Overview

Overview

WiSig is the largest WiFi RF fingerprinting dataset publicly available. It contains 10 million packets captured from 174 off-the-shelf WiFi transmitters and 41 USRP receivers over 4 captures spanning a month. WiSig is available, not just as raw captures, but as conveniently prepackaged subsets of limited size, along with the preprocessing scripts and examples.

WiSig enables deployment-scale research into RF fingerprinting. By including signals captured by a large number Rx along multiple days, it can provide a better understanding of the impact of receivers and channels on transmitter identification.

Capture and Processing

The data was captured in Orbit testbed grid. The Orbit grid consists of a 20 by 20 two dimensional grid, with each node consisting of a computer equipped with radio hardware. All nodes have at least one WiFi radio and some have USRPs.

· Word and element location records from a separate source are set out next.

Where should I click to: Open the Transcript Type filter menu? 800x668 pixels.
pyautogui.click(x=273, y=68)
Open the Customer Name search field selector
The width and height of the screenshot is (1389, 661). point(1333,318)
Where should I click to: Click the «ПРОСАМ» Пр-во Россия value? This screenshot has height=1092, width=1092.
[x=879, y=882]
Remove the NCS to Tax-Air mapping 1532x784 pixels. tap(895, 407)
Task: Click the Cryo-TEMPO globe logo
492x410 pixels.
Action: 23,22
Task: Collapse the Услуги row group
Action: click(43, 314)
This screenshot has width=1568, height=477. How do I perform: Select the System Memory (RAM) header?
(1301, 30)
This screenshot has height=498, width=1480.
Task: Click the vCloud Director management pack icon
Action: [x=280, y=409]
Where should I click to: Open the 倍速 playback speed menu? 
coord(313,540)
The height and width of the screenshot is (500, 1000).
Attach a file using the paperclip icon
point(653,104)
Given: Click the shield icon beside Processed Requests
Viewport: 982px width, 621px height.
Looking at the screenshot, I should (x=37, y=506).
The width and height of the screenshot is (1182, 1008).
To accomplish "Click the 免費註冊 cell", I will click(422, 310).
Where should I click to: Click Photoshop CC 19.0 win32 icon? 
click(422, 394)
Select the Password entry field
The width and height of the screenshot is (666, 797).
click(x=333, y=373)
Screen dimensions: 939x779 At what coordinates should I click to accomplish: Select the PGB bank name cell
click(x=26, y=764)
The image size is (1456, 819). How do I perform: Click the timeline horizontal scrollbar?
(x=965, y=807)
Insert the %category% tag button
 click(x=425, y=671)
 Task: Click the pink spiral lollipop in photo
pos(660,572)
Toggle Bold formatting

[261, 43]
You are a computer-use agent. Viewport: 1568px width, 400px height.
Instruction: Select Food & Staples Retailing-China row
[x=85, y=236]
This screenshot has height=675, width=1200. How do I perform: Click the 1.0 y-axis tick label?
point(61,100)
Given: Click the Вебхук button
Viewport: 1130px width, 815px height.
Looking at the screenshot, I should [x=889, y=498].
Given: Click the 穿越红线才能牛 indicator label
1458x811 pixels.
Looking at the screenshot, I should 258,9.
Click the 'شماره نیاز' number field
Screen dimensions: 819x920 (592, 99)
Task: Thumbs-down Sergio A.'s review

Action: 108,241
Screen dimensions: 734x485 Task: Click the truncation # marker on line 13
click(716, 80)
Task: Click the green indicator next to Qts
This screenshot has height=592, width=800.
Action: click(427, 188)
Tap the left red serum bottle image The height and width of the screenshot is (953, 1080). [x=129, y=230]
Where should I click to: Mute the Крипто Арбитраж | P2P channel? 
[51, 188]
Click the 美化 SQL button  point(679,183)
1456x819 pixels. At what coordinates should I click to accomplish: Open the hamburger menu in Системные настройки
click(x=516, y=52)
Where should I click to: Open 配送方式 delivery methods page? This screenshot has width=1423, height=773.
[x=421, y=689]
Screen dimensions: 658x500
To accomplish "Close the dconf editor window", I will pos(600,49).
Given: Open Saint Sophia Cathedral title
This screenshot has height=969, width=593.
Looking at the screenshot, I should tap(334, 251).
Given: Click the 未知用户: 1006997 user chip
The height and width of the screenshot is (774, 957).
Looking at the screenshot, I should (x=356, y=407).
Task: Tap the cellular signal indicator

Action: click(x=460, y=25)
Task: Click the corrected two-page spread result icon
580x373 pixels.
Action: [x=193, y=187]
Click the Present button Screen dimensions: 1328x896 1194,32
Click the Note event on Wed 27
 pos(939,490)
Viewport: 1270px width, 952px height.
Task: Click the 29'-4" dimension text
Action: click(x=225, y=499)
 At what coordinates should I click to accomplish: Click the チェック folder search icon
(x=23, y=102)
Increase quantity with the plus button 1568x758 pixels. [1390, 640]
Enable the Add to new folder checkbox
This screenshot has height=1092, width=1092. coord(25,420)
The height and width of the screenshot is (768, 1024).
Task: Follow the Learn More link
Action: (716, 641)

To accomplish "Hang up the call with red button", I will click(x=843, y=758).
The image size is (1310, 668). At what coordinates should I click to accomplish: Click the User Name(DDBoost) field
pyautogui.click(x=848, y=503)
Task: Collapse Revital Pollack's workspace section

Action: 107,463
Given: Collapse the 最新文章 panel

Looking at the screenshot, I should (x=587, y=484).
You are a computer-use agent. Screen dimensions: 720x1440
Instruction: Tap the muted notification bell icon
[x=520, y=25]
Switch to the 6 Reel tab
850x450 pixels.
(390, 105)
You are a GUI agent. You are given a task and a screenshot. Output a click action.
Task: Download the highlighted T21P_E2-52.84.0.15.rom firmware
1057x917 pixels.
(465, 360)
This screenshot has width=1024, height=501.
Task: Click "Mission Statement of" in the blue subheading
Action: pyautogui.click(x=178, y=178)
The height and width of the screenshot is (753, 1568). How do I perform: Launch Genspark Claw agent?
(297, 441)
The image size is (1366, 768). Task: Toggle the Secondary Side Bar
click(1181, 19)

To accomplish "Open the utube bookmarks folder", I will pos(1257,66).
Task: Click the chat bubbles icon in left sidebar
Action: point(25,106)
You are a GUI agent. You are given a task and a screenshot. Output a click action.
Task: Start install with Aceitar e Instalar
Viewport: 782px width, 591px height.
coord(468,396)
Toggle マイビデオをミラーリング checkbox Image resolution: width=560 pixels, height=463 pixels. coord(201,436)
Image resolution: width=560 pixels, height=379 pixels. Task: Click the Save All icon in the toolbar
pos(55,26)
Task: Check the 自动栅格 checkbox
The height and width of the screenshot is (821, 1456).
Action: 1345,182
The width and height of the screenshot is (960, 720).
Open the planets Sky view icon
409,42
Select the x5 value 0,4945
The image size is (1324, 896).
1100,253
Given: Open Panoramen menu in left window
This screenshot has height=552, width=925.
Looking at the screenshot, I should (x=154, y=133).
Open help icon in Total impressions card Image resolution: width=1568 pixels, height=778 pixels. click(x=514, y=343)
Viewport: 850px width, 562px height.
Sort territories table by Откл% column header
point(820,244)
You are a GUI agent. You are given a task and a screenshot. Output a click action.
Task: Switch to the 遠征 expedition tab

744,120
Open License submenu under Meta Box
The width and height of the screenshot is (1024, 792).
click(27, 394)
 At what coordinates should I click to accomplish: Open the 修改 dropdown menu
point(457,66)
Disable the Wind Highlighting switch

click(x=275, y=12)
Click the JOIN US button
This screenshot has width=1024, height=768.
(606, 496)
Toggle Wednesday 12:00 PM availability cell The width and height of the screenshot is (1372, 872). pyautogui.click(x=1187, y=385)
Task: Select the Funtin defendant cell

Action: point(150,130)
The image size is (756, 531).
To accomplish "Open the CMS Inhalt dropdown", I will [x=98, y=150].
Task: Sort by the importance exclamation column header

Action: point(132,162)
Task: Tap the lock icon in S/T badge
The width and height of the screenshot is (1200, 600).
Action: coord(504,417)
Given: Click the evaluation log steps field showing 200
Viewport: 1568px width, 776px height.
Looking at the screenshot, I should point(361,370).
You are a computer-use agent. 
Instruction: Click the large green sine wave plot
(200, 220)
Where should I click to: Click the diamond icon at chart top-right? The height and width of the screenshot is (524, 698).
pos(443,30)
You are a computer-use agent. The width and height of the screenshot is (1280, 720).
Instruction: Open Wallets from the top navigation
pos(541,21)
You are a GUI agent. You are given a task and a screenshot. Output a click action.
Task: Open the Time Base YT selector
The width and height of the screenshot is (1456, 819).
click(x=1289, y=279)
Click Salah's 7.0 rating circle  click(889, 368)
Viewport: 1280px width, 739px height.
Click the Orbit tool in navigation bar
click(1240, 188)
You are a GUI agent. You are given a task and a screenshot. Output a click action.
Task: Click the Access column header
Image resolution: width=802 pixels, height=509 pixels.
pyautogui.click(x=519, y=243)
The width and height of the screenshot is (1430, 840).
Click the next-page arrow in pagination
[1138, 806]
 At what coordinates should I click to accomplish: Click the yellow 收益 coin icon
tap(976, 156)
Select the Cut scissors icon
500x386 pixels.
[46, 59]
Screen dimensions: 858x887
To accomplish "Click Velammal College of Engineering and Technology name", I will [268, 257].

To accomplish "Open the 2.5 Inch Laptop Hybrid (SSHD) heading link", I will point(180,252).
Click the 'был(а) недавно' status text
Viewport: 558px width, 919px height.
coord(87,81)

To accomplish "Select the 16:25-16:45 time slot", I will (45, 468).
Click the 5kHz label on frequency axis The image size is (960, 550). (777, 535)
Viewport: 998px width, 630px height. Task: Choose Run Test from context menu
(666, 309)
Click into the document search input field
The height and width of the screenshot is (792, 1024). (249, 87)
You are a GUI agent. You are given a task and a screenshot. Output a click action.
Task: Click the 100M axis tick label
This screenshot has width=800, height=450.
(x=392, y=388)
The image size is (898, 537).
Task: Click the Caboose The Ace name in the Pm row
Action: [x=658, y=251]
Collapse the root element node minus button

In a one day capture, signals from each transmitter are captured one-at-time. Each transmitter is configured to send random bytes to a WiFi access point (AP) using the same spoofed MAC and IP addressed over the 2.4 GHz band. During this transmission, all USRP receivers are configured to capture the signals at the same bandwidth for a duration of about 0.5s. The signals captured by the USRPs without any processing constitute the Raw WiSig dataset. Raw WiSig is not directly usable for RF fingeprinting since it contains idle time and the ACK response from the WiFi AP.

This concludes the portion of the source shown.